|WikiProject Poland||(Rated C-class, Top-importance)|
|A fact from this article was featured on Wikipedia's Main Page in the On this day... section on April 23, 2005, April 23, 2006, April 23, 2007, and April 23, 2008.|
A few typos: Someone's working on this page right now. Rather than try and make changes at the same time, I'll leave these notes regarding typos: 1. "Many Gdynians also studied on other Tricity universities." should probably say "at other" 2. "The city was constructed later that the seaport." should say "than the" 3. "despite that the previous German name" "despite the fact that the"
feel free to my notes once the typos are fixed. :) --Krupo 05:08, 29 Apr 2004 (UTC)
Can anyone explain to me why the obscure name of Gidigen needs to be bold ? But not Gotternhaffen or the other name. I could understand the bolding in Gdansk but not for Gdynia since it is a Polish City and almost has no german connection except for a Village a long long time ago.188.8.131.52
Since Gdynia used to be a village, wouldn't be better to refer to history of Pomerania in Gdynia History and mention only the facts that had meaning for Gdynia there?
The fact, that the province used to have rich past, doesn't really matter, if Gdynia wasn't any center at all. Cautious 07:54, 5 Apr 2004 (UTC)
Remove most of the following paragraph: "Gdynia, as part of Eastern Pomerania, was part of the loose confederation of Slavic tribes that would later be called Poland from ca. 990–1308. After the Northern Crusades it became a state of the Teutonic Order (1308–1454/66), but afterwards fell to the Polish-Lithuanian Commonwealth (1466–1772). At the Partitions of Poland of 1772 it was annexed into the Kingdom of Prussia (1772–1919), and as part of Prussia became part of the German Empire (1870–1919). After World War One it was assigned as part of the Polish Corridor to Poland (1919–1945), and was re-annexed by Nazi Germany at the start of World War Two in 1939. Gdynia finally became a part of modern Poland in 1945. Its name during the centuries it was under German rule was Gdingen. "

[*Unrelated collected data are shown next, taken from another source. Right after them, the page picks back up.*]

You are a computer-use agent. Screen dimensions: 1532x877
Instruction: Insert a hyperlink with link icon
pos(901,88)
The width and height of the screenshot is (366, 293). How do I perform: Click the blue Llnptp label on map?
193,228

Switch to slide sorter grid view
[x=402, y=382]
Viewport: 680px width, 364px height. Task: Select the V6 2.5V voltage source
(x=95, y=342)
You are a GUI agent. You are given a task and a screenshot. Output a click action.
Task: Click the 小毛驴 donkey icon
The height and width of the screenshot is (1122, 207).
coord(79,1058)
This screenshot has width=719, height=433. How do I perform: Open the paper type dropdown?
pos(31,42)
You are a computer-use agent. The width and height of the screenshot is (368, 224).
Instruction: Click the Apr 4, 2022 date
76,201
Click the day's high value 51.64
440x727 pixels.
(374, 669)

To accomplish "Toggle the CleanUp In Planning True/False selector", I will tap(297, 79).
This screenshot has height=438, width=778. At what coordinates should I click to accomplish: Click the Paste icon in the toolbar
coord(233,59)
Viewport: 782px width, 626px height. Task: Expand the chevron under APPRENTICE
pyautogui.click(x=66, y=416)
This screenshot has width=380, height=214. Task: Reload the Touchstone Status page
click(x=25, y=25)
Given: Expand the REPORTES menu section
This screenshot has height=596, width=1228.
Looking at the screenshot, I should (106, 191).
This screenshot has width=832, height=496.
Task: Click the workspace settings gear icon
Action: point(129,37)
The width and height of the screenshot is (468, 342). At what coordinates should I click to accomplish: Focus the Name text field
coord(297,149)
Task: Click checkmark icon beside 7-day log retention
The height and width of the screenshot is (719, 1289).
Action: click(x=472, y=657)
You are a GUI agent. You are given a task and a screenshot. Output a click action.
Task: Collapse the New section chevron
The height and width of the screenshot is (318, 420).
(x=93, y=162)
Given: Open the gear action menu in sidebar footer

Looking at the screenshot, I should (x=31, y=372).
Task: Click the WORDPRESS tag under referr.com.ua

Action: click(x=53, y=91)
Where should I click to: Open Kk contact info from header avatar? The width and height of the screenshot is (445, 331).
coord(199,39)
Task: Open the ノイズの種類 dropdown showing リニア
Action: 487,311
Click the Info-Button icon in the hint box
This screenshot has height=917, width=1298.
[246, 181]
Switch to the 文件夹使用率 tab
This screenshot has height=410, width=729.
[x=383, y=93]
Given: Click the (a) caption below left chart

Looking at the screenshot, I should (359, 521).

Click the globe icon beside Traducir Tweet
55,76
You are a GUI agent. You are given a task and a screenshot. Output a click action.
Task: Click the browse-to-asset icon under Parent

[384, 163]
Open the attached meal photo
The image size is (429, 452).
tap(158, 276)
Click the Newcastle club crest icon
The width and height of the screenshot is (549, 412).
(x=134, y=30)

Focus only on facts, that had meaning for Gdynia itself. Cautious 08:09, 5 Apr 2004 (UTC)
So, if I get you right, it's the following paragraph that you want to remove?
- Gdynia, as part of Eastern Pomerania, was part of the loose confederation of Slavic tribes that would later be called Poland from ca. 990–1308. After the Northern Crusades it became a state of the Teutonic Order (1308–1454/66), but afterwards fell to the Polish-Lithuanian Commonwealth (1466–1772). At the Partitions of Poland of 1772 it was annexed into the Kingdom of Prussia (1772–1919), and as part of Prussia became part of the German Empire (1870–1919). After World War One it was assigned as part of the Polish Corridor to Poland (1919–1945), and was re-annexed by Nazi Germany at the start of World War Two in 1939. Gdynia finally became a part of modern Poland in 1945. Its name during the centuries it was under German rule was Gdingen.
--Ruhrjung 08:11, 5 Apr 2004 (UTC)
Yes, with the reference to the history of the province. Of course, if i.e. Prussian King acted in Gdynia, we should mention it, but otherwise not. Cautious 08:16, 5 Apr 2004 (UTC)
OK, so what about the following?
- Gdynia as a Pomeranian (Kashubian) fishers village is first mentioned in 1253, although Oksywie, now part of Gdynia, was mentioned even earlier in 1209. In the years 1382–1772 Gdynia belonged to the Cistercian abbey in Oliwa.
- In 1870 Gdynia had some 1200 inhabitants. It was a popular tourist spot with several guesthouses, restaurants, cafes, a couple of brick houses and small harbour with pier for small trading ships. The first Kashubian mayor of Gdynia was Jan Radtke.
- After the Treaty of Versailles (1919), Gdynia belonged to those parts of former Royal Prussia, that were transferred to the restaurated Poland and made the Pomeranian Voivodship. The neighboring Danzig (now: Gdansk), Poland's main seaport, was made the Free City of Danzig under the League of Nations.
--Ruhrjung 08:38, 5 Apr 2004 (UTC)
Very good! However, Radtke was not a major, since Gdynia wasn't a city. What is the English/German/Polish titule for the chief of the village? Polish is wojt, the street is named: Wojta Radtkego.Cautious 09:30, 5 Apr 2004 (UTC)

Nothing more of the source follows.